CONSIGNE 1 » Citez fidèlement, dans la critique du Frankenstein de Guillermo del Toro, le passage qui s'ouvre sur les mots « Frankenstein fait partie » et se ferme sur « le détour ? ».
CONSIGNE 2 » Prolongez, s'il vous plaît, la critique du Frankenstein de Guillermo del Toro à partir de sa dernière phrase.
··· TEXTE À LIRE ···
Frankenstein : que vaut le film de Guillermo del Toro sur Netflix ?

"Frankenstein" de Guillermo del Toro se veut riche en références culturelles, comme ici avec Hamlet et le crâne de Yorick. © Netflix

Annoncé depuis un moment par la plateforme et encore plus longtemps par le réalisateur, le Frankenstein de Guillermo del Toro arrive enfin sur Netflix. Après toute cette attente, l’adaptation de cette œuvre de Mary Shelley si chère au cinéaste vaut-elle le coup d’être vue ?

Frankenstein fait partie de ces œuvres, comme Dracula ou Roméo et Juliette, qui alimentent des adaptations cinématographiques depuis des dizaines d’années. Bien que la première adaptation de 1931 par Whale soit restée sûrement la plus emblématique, d’autres ont suivi et perpétué l’aura du monstre de Frankenstein comme celle d’un classique de l’horreur et de la culture. Récemment, on pense notamment à Penny Dreadful qui a mis au cœur de son récit la cruauté de l’humanité, ou encore Pauvres Créatures qui met plutôt en avant la philosophie de l’innocence, deux thèmes propres à l’ouvrage original de Mary Shelley. En clair, l'œuvre Frankenstein propose un bon nombre de matériaux à exploiter, et c’est maintenant au tour de Guillermo del Toro de proposer sa version. Mais qu’a-t-il décidé de mettre en lumière et est-ce que cela vaut le détour ?

Il se passe quoi dans le Frankenstein de Guillermo del Toro sur Netflix ?

Pour commencer, on notera que le film est clairement très fidèle au matériel de base : les fans de l'œuvre de Mary Shelley ne seront pas dépaysés et pourront s’amuser des quelques différences. Car oui, il y en a tout de même, ne serait-ce que pour la cohérence de la réalisation. Quelques éléments sont déplacés et d'autres remplacés pour des soucis de modernité, mais aussi pour coller à la vision de Guillermo del Toro.

Ainsi, comme le livre, le film se déroule en plusieurs récits enchâssés, avec d’abord une histoire cadre permettant à Victor de conter son vécu, au sein de laquelle on retrouvera ensuite le point de vue de la créature. Une majeure partie du film est donc consacrée à la psyché du docteur, ses obsessions, ses doutes, ses peurs, son orgueil et ce qui l’amène à créer l’abomination. Et dans le récit du monstre, on retrouve d’autres thématiques plus poétiques.
··· DONNÉES FOURNIES ···
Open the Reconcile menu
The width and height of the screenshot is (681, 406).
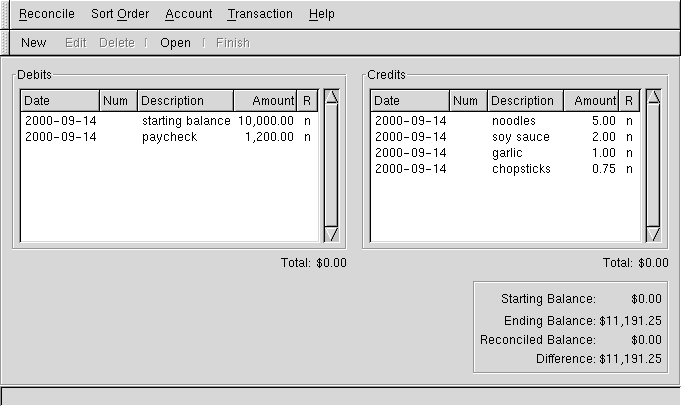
···
RÉSULTAT FINAL 1 »
Frankenstein fait partie de ces œuvres, comme Dracula ou Roméo et Juliette, qui alimentent des adaptations cinématographiques depuis des dizaines d’années. Bien que la première adaptation de 1931 par Whale soit restée sûrement la plus emblématique, d’autres ont suivi et perpétué l’aura du monstre de Frankenstein comme celle d’un classique de l’horreur et de la culture. Récemment, on pense notamment à Penny Dreadful qui a mis au cœur de son récit la cruauté de l’humanité, ou encore Pauvres Créatures qui met plutôt en avant la philosophie de l’innocence, deux thèmes propres à l’ouvrage original de Mary Shelley. En clair, l'œuvre Frankenstein propose un bon nombre de matériaux à exploiter, et c’est maintenant au tour de Guillermo del Toro de proposer sa version. Mais qu’a-t-il décidé de mettre en lumière et est-ce que cela vaut le détour ?

RÉSULTAT FINAL 2 »
On remarque un véritable patchwork d’inspirations dans ces récits, du gothique bien sûr, Frankenstein oblige, mais aussi du romantisme avec des références à Milton et Le Paradis Perdu - ce qui colle très bien aux histoires monstrueuses, comme on a pu le voir dans Alien -, ainsi qu'une bonne dose de philosophie. Cela dit, on remarque bien sûr la patte de Guillermo del Toro, qui correspond extrêmement bien à l'œuvre.

L’adaptation parfaite pour Guillermo del Toro

Déjà au début des années 2000, Guillermo del Toro évoquait son souhait d’adapter Frankenstein, et c’est assez logique finalement. Sa filmographie (Cronos, Le Labyrinthe de Pan, Hellboy, Pacific Rim, La Forme de L’eau…) est remplie de créatures et presque tous posent la question de la frontière entre cette monstruosité et l'humanité.

Cette thématique, abordée ici dans Frankenstein, résonne encore plus aujourd’hui en renvoyant vers d’autres plus précises et actuelles : la peur de la différence et la marginalisation. On retrouve cela évidemment dans la partie du récit de la créature, mais celle du récit de Victor est elle aussi criante de vérité.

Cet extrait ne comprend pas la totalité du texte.